Probabilities would lead us to expect that Obama will keep negotiations going, even in the face of Iran moving closer to weapon capacity. He can rely on promises to retaliate if Iran were to use a nuclear weapon, and leave the consequences to future presidents.
 
Israel as well is likely to rely on its deterrent capacity, rather than pre-empt. Several years ago the IDF command persuaded the team of Prime Minister Benyamin Netanyahu and Defense Minister Ehud Barak that the chances of an attack's success were such that Israel could only delay Iran's nuclear achievement, and that an attack would increase the chances of an eventual nuclear attack on Israel.
 
Now the same probabilities are weighed even more against against an Israeli attack, given the likelihood that Iran's facilities are more spread out and bunkered, and that it is considerably closer to its own capacity to retaliate with a nuclear weapon.
 
The lack of a more satisfactory deal may keep US and European sanctions in place, or even increased in severity. However, that would require US and European politicians to stand firm against politically robust claims of business executives about lost opportunities, lost profits and jobs if western sanctions continue while Russia, China, India, Japan, South Korea, Taiwan, Turkey and lesser others do what they can to evade them.
 
There are several possibilities that can change the probabilities and benefit-cost assessments.
 
One is whatever develops around Yemen. A frontal clash between Iran and Saudi Arabia and Egypt can be a game changer, bringing in the United States as a major supplier of munitions, and/or as an active participants in keeping Iranian warships bottled up in the Persian Gulf.
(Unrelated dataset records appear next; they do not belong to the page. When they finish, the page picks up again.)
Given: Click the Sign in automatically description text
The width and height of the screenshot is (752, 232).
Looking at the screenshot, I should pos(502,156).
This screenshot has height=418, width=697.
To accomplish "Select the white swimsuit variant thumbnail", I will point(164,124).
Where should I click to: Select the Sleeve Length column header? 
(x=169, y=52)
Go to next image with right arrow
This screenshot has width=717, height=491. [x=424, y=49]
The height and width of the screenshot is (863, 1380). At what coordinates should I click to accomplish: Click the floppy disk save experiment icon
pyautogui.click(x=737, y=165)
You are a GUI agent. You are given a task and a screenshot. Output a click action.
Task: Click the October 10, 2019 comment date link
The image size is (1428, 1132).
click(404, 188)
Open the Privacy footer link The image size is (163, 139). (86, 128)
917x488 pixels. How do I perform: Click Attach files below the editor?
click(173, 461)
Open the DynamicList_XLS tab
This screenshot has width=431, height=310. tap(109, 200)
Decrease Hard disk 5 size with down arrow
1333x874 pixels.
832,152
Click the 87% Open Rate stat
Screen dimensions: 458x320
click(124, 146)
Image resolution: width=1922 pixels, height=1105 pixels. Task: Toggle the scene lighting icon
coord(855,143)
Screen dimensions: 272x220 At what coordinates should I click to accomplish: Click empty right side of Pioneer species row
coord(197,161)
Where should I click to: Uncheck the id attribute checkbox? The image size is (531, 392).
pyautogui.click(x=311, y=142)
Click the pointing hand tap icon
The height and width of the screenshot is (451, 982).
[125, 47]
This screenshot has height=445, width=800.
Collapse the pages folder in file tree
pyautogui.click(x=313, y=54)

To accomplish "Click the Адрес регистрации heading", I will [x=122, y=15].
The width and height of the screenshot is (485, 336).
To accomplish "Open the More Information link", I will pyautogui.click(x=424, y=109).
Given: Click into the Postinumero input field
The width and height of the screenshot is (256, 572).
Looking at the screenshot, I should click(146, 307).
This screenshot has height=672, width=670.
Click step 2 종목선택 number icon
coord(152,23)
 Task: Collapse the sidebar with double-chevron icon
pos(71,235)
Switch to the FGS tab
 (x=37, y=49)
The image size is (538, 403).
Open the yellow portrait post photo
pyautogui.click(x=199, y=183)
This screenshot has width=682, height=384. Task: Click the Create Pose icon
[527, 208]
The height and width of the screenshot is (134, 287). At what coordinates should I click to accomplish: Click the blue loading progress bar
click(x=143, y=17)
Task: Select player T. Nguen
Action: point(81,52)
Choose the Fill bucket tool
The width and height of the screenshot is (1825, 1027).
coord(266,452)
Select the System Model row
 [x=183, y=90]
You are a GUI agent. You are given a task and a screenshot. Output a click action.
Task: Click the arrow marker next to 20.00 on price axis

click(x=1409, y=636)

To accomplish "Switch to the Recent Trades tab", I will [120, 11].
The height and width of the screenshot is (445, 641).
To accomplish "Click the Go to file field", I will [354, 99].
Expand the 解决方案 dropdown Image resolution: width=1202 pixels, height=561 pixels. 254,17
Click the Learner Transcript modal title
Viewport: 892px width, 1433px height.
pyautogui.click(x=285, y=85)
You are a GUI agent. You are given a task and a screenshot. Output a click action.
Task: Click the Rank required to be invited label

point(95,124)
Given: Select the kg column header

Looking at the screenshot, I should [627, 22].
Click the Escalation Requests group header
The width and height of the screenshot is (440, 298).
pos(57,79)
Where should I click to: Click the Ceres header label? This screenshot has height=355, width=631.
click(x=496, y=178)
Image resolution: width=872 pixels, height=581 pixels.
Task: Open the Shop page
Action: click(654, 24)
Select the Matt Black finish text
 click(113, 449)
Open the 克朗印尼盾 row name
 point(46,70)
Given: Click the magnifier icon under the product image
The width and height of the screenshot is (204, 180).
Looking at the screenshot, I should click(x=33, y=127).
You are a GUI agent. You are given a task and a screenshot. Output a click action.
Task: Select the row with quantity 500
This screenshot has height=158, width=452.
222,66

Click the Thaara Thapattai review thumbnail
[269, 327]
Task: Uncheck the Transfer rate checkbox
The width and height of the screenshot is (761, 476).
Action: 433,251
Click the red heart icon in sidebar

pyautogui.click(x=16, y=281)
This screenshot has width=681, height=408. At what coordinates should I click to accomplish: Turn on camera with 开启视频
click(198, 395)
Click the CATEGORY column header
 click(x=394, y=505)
One can imagine a nightmare where the Russians and/or Chinese become involved on the Iranian side in order to keep the Persian Gulf open for the flow of Iranian oil.
Another set of possibilities may begin in the US Congress, if Republicans recruit enough Democrats to a proposal requiring Congressional action with respect to what is emerging as a deal with Iran. That would need votes to overcome a Presidential veto, but current speculation is that there are enough Democrats unhappy with what Obama has accepted from Iran. If Congress becomes an active player, the same coalition of Republicans and suspicious Democrats would likely increase US demands on Iran and forestall any agreement.
Perhaps the most likely scenario is a continuation of blah blah from all concerned, negotiations without end, and Iran reaching nuclear weapons capacity--with or without a test--in the not so distant future. 
Then Israel would presumably increase its capacity to retaliate sufficiently after an Iranian first strike, in order to dissuade the Iranians from attacking. The reputation of Barack Obama would go deep into the tank created  by those inclined to blame him for the folly of a strategy that began with a Cairo talk preaching equality and democracy to Muslims, speaking out but failing to act against Syrian use of chemical weapons, and sticking to negotiations with the Shiites of Iran.
Those heaping scorn on the name of Barack Obama might also emphasize his insistence that Islam is not a religion of violence.
Political calculations being what they are, we can do no more than hope that our future, and that of our children, won't be worse.